Systems biology is one of science’s growth areas. Sequencing technologies and software tools developed on the back of the human genome project have reduced the cost of, and therefore increased access to, large and complex datasets (ending in -ome) of genome sequences (genomics), gene expression (transcriptomics) and proteins and metabolites (proteomics and metabolomics). Systems biological techniques integrate these datasets and provide insights into how phenotypes may emerge from interacting biological processes rather than isolated genes or proteins.
A recent editorial in the journal Nephrology Dialysis Transplantation examined this field in general and its relevance to nephrology. The authors mention that –omic datasets have been useful in modeling “self-organized highly interconnected networks”, and that such networks have implicated unexpected candidates in disease pathogenesis (see for example, this paper on cardiac hypertrophy).
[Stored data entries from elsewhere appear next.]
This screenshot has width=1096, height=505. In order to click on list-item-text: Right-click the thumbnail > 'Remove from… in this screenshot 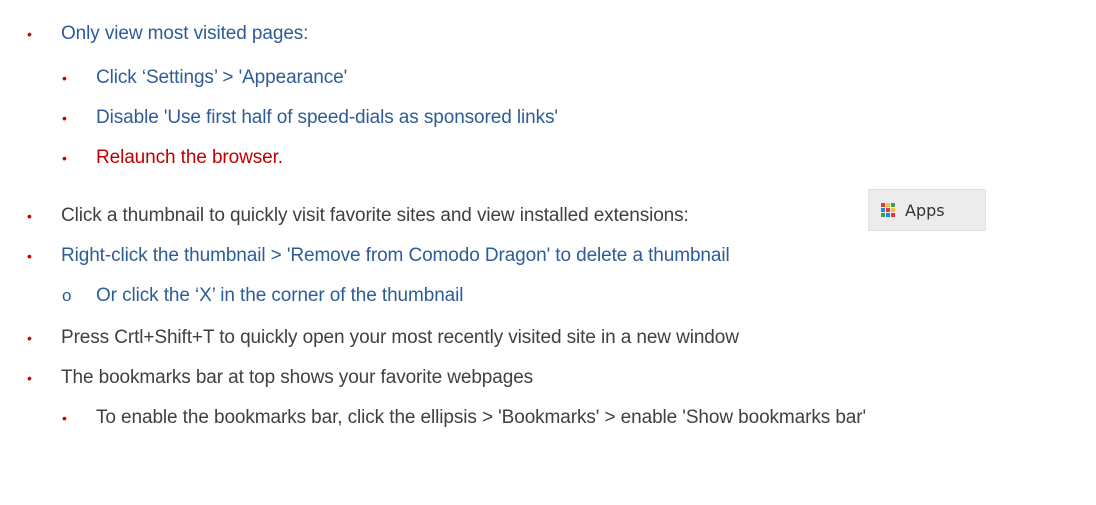, I will do `click(396, 256)`.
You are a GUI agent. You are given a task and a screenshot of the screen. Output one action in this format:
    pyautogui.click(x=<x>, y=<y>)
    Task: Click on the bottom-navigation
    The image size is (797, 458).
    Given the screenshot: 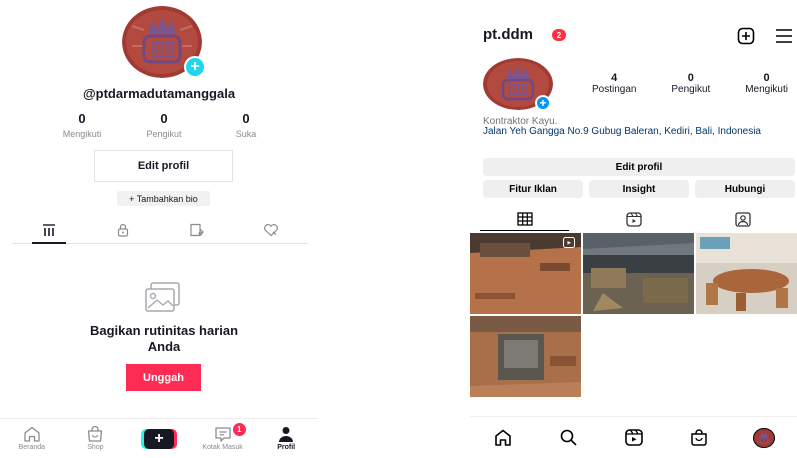 What is the action you would take?
    pyautogui.click(x=634, y=437)
    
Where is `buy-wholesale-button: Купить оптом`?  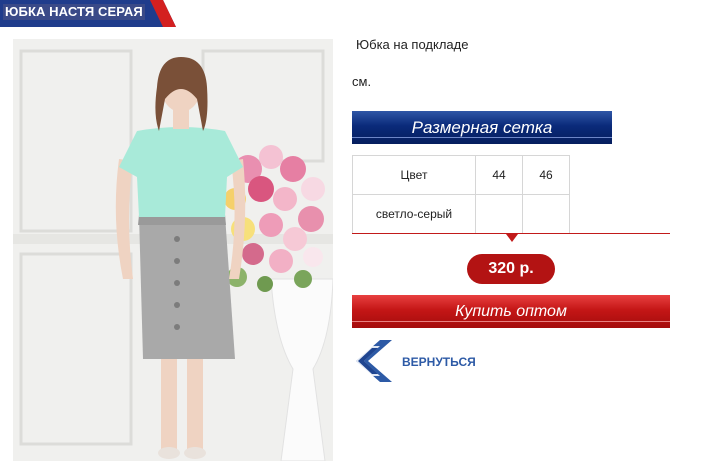 buy-wholesale-button: Купить оптом is located at coordinates (511, 312).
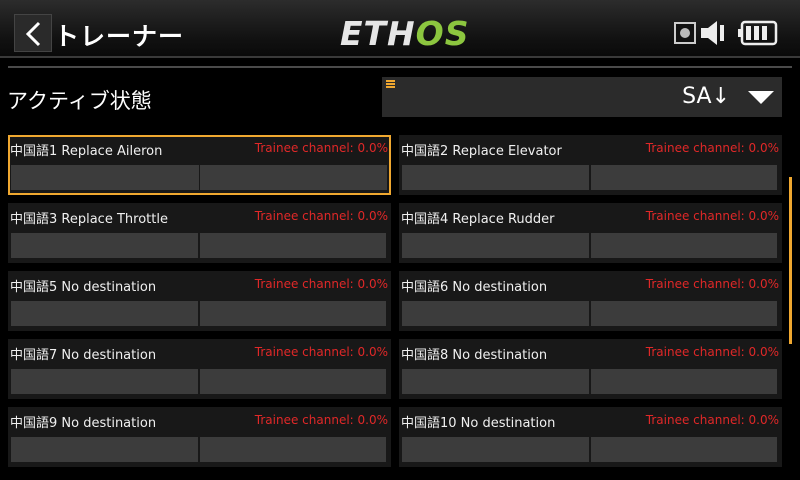 The image size is (800, 480). Describe the element at coordinates (758, 33) in the screenshot. I see `battery-icon` at that location.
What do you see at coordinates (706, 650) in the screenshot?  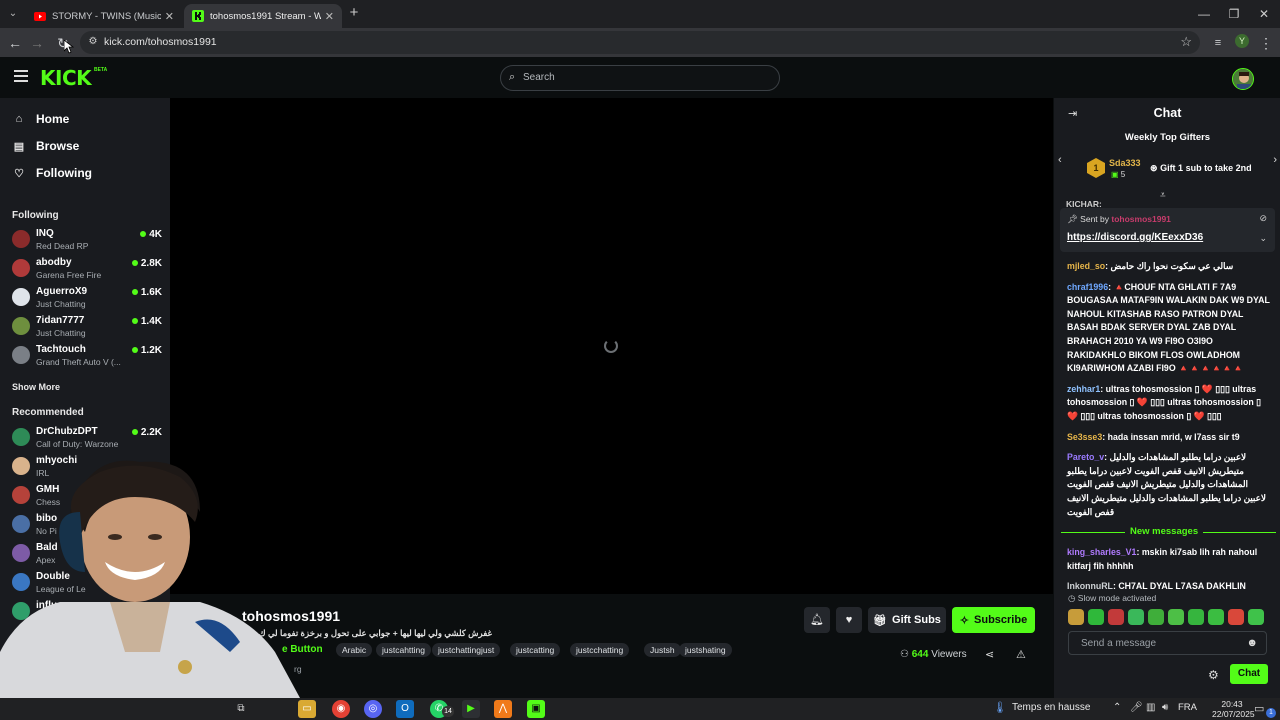 I see `stream-tag: justshating` at bounding box center [706, 650].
The review goes on to suggest that using the tools of systems biology to finely phenotype individuals will usher in an era of truly personalized medicine. However, it is not clear to me that a definite sequel to this type of analysis will be the personalization of treatment or even that the concept of personalized medicine is particularly suited to our current view of what constitutes clinical evidence.
Diseases such as the ANCA-associated vasculitides (AAV) are now known to exhibit genomic variability. Randomised controlled trials (RCTs) in AAV (such as here and here) have been hampered by:
- Short follow-up times
- Inter-group heterogeneity which may have affected outcomes. These factors have contributed to ongoing debate about the applicability of the results of these trials (see correspondence here).
- Additionally a recent trial in membranous nephropathy, likely to represent another disease with distinct –omic subsets, was marked by slow recruitment.
All these points together suggest that it may be difficult to conduct meaningful clinical studies of distinct –omic subtypes in nephrological diseases. Currently, primacy is given to RCTs when evaluating the efficacy of new treatments; and in nephrology the community is finally beginning to produce the RCTs which have been absent historically.
If the focus is to switch away from RCTs with their large, well-matched study groups and towards splitting groups up by some -omic fingerprint I am able to envisage a time when one has to choose between giving more credence to the results of larger, “non-personalised” trials or smaller studies featuring –omic data but lacking the controlled element of RCTs. Would this represent progress?